> Activity: The lines you return must be all those in the data that hold the string "jedlým".

Data provided Block Start

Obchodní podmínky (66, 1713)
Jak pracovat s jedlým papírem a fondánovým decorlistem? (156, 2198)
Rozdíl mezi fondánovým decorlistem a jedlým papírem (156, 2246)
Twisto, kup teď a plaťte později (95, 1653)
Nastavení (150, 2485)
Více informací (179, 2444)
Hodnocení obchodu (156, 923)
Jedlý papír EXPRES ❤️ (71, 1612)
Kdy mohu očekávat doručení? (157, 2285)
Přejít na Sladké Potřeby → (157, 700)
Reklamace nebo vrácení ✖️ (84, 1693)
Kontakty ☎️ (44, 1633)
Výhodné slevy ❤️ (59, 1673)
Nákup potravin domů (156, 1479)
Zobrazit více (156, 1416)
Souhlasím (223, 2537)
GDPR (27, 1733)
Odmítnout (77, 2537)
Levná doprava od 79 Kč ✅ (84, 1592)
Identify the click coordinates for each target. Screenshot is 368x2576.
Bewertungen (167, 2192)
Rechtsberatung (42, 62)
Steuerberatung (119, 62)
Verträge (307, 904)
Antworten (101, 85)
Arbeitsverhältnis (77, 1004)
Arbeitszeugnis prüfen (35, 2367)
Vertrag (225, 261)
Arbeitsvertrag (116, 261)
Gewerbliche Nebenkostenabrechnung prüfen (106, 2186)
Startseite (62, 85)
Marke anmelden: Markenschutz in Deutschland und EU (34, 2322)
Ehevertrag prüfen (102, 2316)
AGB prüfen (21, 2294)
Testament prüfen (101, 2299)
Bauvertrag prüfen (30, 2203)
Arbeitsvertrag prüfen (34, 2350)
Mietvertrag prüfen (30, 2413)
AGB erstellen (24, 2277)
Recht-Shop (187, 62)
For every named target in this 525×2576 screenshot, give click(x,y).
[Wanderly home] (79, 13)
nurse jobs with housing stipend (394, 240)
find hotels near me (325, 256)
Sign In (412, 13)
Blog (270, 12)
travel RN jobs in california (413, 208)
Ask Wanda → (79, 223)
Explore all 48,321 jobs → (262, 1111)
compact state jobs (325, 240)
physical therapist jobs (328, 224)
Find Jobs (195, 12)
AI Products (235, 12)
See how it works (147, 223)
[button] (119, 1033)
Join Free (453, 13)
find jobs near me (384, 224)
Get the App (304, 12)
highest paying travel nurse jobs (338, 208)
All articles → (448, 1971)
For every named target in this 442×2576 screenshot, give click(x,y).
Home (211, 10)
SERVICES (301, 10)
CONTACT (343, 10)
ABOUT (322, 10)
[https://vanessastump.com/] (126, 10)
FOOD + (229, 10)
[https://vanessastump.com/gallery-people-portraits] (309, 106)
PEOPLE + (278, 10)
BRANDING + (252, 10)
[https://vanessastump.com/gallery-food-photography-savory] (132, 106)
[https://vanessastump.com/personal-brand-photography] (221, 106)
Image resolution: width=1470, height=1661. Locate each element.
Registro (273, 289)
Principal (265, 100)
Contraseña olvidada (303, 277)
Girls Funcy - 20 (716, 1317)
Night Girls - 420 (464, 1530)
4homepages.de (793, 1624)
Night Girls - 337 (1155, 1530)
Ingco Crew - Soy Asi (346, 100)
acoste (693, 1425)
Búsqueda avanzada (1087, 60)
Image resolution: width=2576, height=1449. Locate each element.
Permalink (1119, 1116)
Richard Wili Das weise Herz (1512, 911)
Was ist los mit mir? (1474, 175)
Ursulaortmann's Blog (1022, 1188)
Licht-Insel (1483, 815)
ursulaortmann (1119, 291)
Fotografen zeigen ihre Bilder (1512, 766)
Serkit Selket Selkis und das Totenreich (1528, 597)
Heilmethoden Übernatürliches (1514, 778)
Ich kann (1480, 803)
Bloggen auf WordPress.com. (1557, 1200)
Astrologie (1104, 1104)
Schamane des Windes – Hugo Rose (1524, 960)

Data provided Block End

> Solved problem:
Jak pracovat s jedlým papírem a fondánovým decorlistem? (156, 2198)
Rozdíl mezi fondánovým decorlistem a jedlým papírem (156, 2246)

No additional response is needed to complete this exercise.